►

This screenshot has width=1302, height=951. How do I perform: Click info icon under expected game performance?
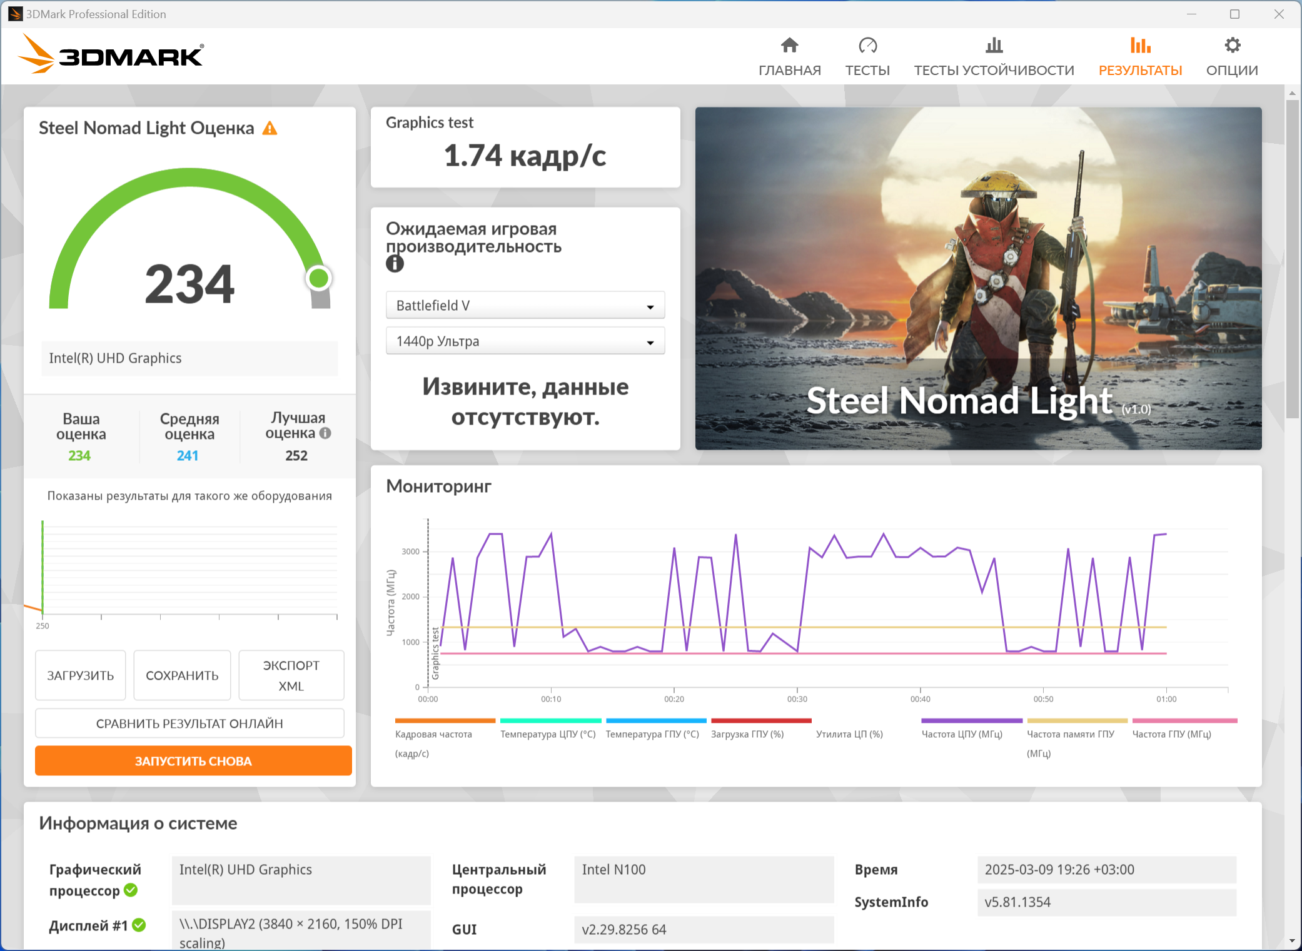pyautogui.click(x=395, y=264)
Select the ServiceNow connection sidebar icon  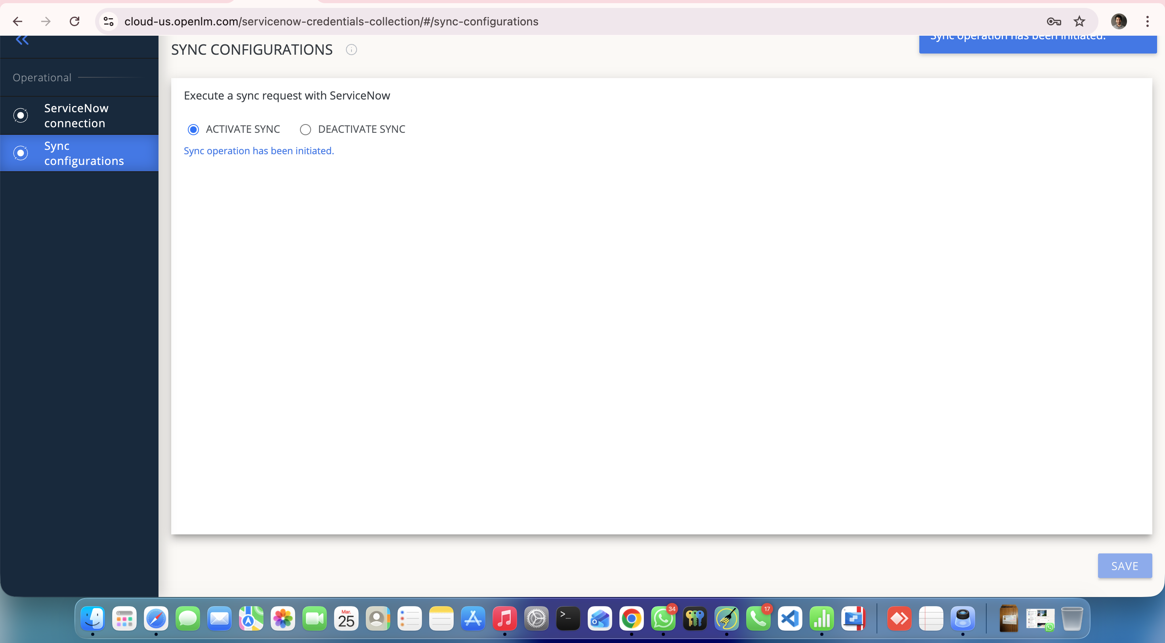click(x=20, y=115)
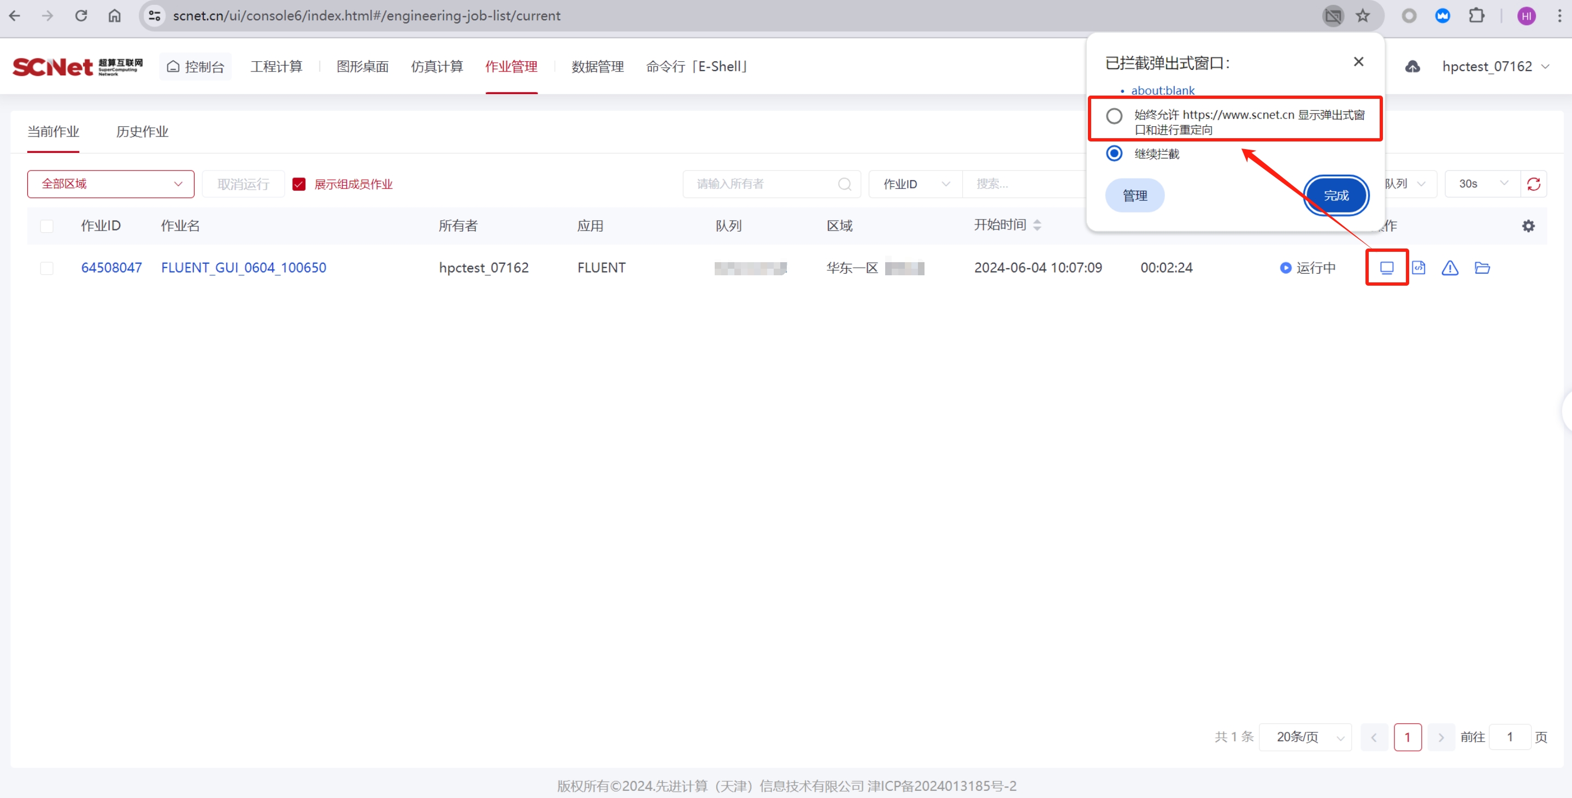Click the cloud upload icon near the username
This screenshot has height=798, width=1572.
click(x=1413, y=66)
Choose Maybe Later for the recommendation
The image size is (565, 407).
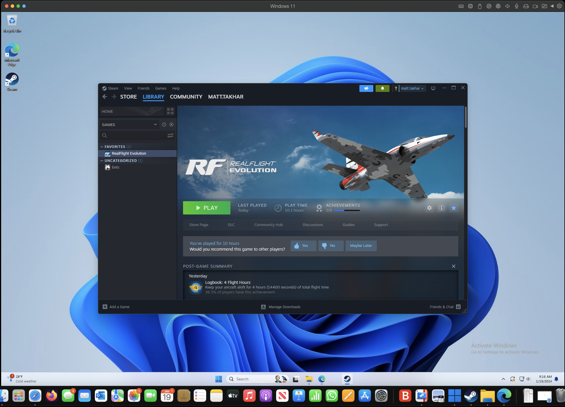coord(361,246)
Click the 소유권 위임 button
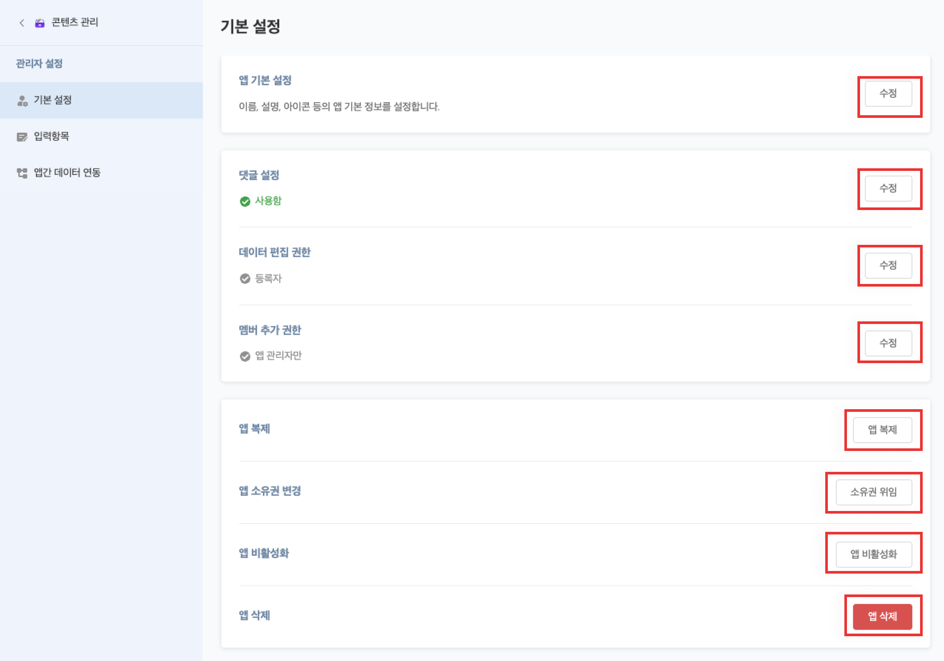The height and width of the screenshot is (661, 944). coord(874,492)
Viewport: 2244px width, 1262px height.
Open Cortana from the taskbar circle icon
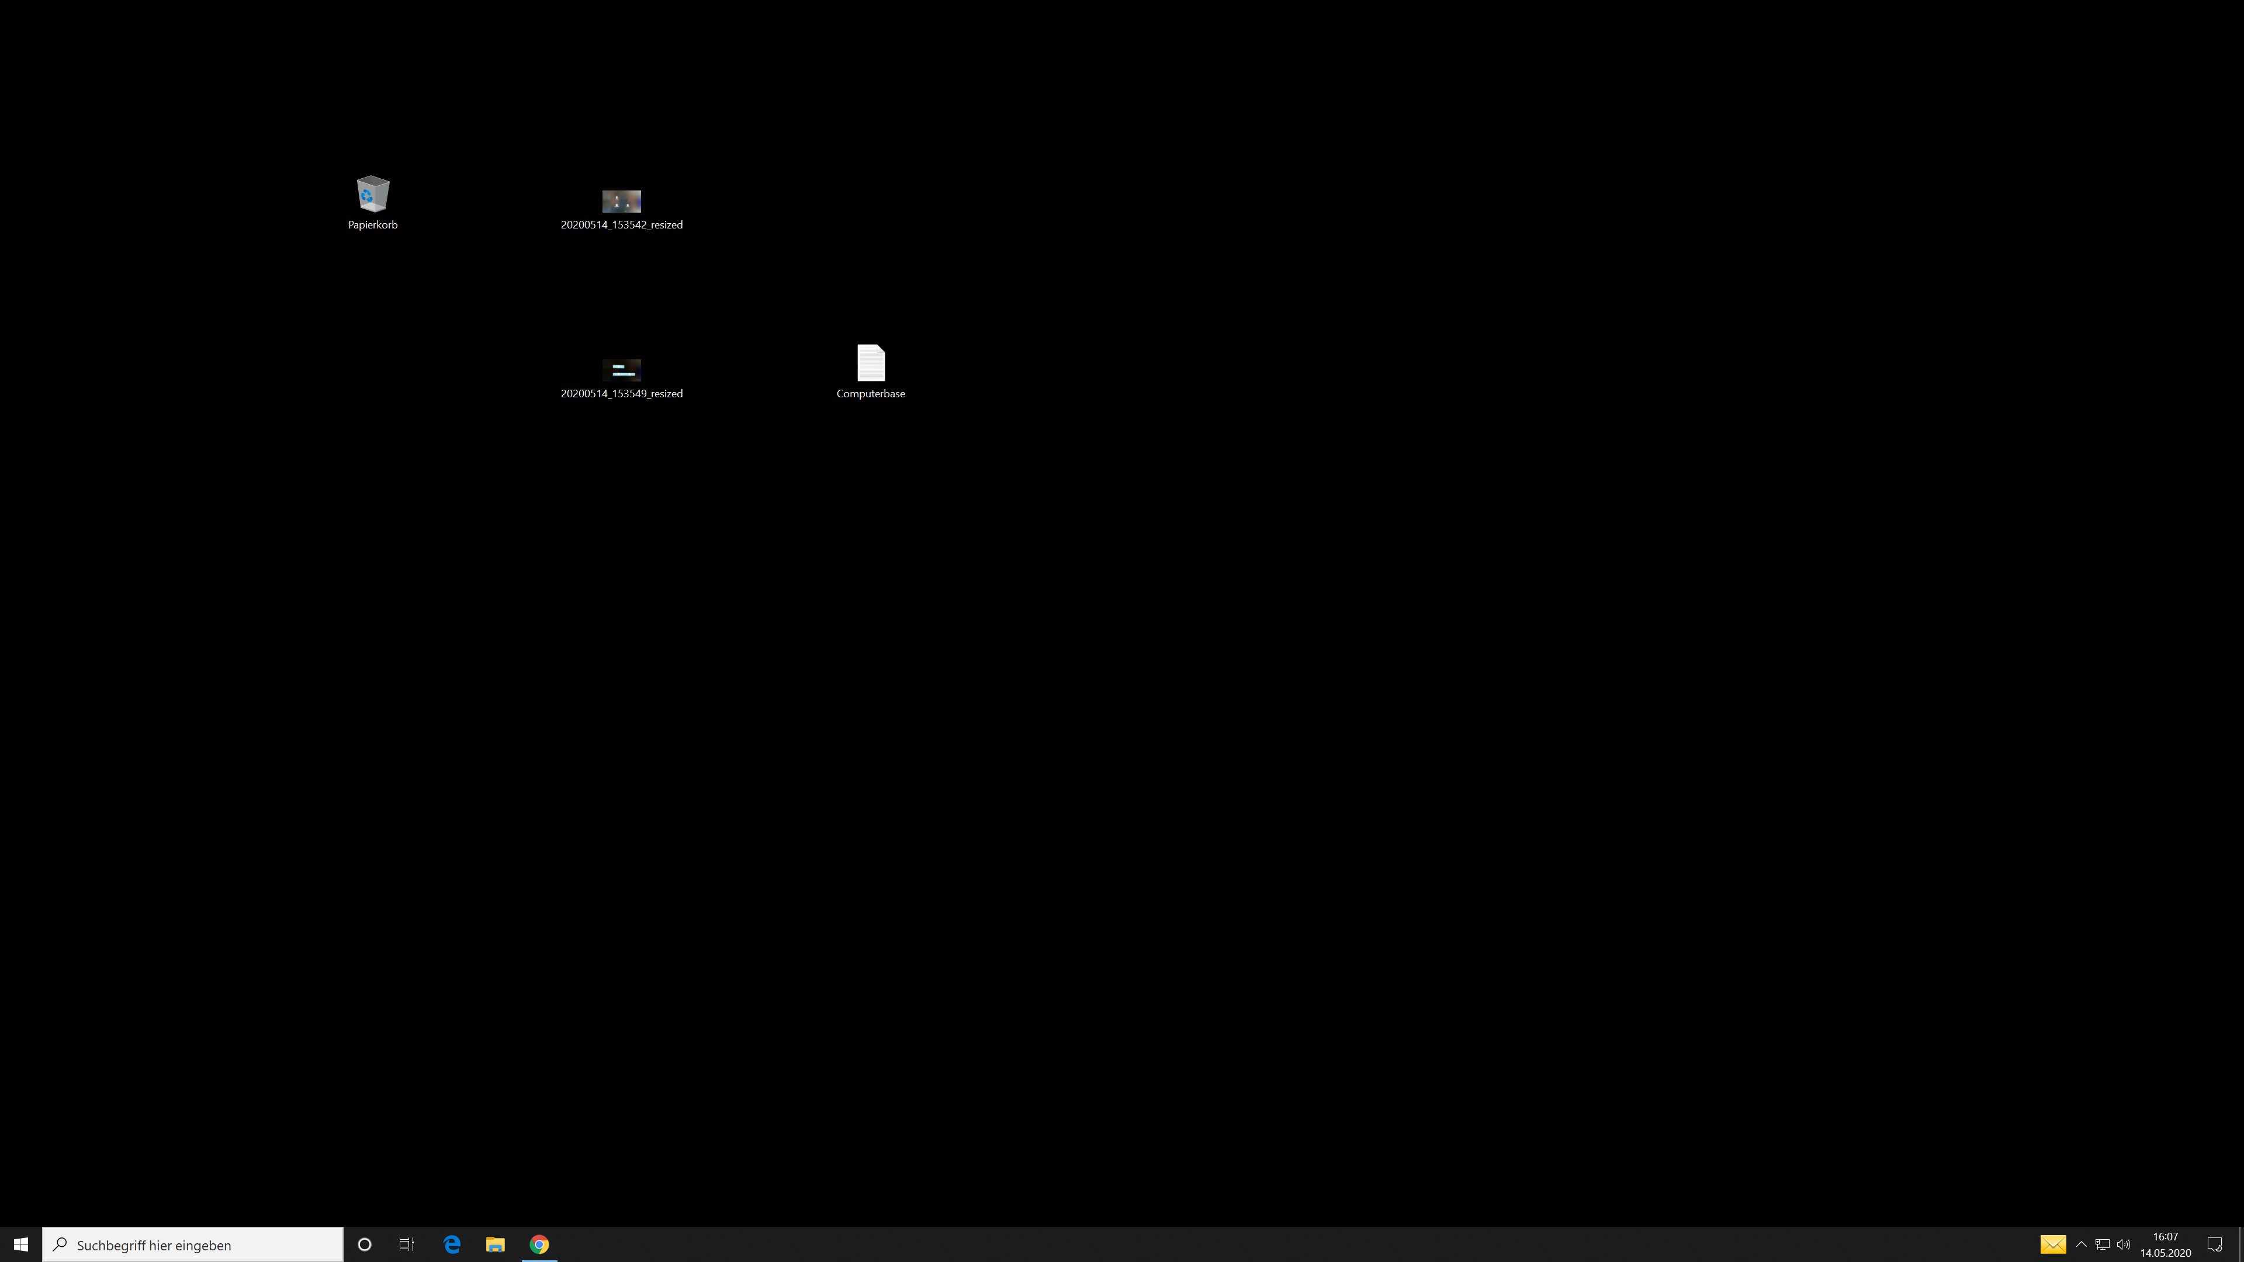tap(365, 1245)
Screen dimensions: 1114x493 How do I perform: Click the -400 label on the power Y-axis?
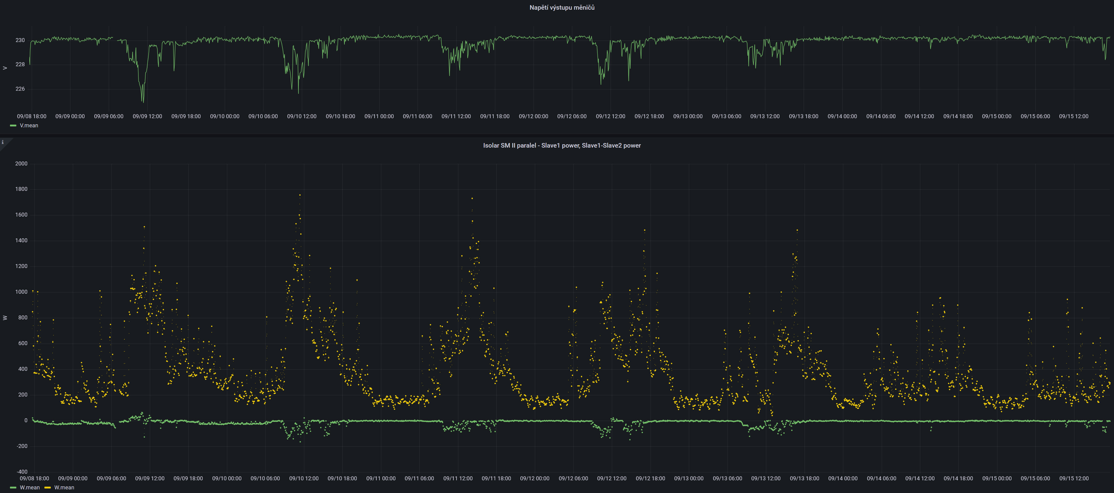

◄

WORK TASK:
Begin with the line that has "Viewport: 2244px width, 1262px height." and continue to the last line of the entries, printing each line exactly and nothing else; include both ends and skip the pictures.

ANSWER SECTION:
Viewport: 2244px width, 1262px height.
Open Cortana from the taskbar circle icon
tap(365, 1245)
Screen dimensions: 1114x493 How do I perform: Click the -400 label on the power Y-axis?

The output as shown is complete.